Leonor Mabiala | Cabinda

A província de Cabinda vai passar a ter, no próximo ano, os primeiros 51 licenciados formados pela Faculdade de Medicina da Universidade 11 de Novembro, anunciou ontem a decano da instituição.

A Faculdade de Medicina da Universidade 11 de Novembro pretende reforçar até ao fim do ano o seu quadro de professores
Fotografia: Rafael Tati

A província de Cabinda vai passar a ter, no próximo ano, os primeiros 51 licenciados formados pela Faculdade de Medicina da Universidade 11 de Novembro, anunciou ontem a decano da instituição.
O principal objectivo da faculdade é formar técnicos competentes, capazes de resolver os principais problemas de saúde das populações, sobretudo na redução do índice de mortalidade, para estarem habilitados a exercer a profissão em qualquer parte do mundo.
Durante seis anos de formação, os estudantes, além das aulas teóricas e de sessões práticas, participaram em encontros de sensibilização, que tiveram por objectivo alertá-los para o caminho a seguirem e evitarem um fraco desempenho na aprendizagem.
Maria das Dores Sungo referiu que a formação compreende duas fases. A primeira é ligada ao ciclo básico, durante a qual nos dois primeiros anos lectivos os alunos estudam todas as disciplinas relacionadas com o funcionamento dos diferentes sistemas que compõem o corpo humano e os diversos aparelhos.

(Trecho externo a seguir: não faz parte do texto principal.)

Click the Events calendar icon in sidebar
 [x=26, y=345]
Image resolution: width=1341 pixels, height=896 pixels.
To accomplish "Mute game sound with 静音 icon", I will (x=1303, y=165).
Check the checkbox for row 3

Interacção entre formandos


A outra é ligada ao ciclo clínico, que neste momento está a funcionar no Hospital Central de Cabinda e em vários centros e postos de saúde para as aulas práticas, enquanto se aguarda a construção do hospital universitário especializado para o efeito.
Este processo, segundo a responsável, vai permitir maior interacção entre os formandos, os docentes e doentes, para o estudo das patologias, além de possibilitar a colocação de outros meios, que vão facilitar o ensino e a aprendizagem dos estudantes.
A decana da Faculdade de Medicina aconselha os estudantes a dirigirem-se às unidades sanitárias para, nas aulas práticas, contactarem com os doentes, ao invés de irem somente aos laboratórios de simulação. “Temos alertado os estudantes e docentes para assumirem com responsabilidade a formação, juntando a teoria à prática, no sentido de termos bons quadros médicos ao serviço do povo”, salientou.

Reforço de docentes

A Faculdade de Medicina da Universidade 11 de Novembro funciona, neste momento, com 21 professores de nacionalidade cubana. Mas, a decana garantiu que o número vai ser reforçado, até ao segundo semestre deste ano. Em breve, garantiu, a instituição vai contar com mais cinco professores para leccionarem as cadeiras de introdução à Clínica, Saúde Pública, Medicina Comunitária, Histologia e Inglês. Para apoio aos estudantes, a faculdade dispõe de laboratório e uma biblioteca, com cerca de 500 livros. Maria das Dores Sungo disse que a instituição tem dado prioridade de ingresso aos jovens não trabalhadores, em virtude da carga horária do curso, que implica uma ocupação integral.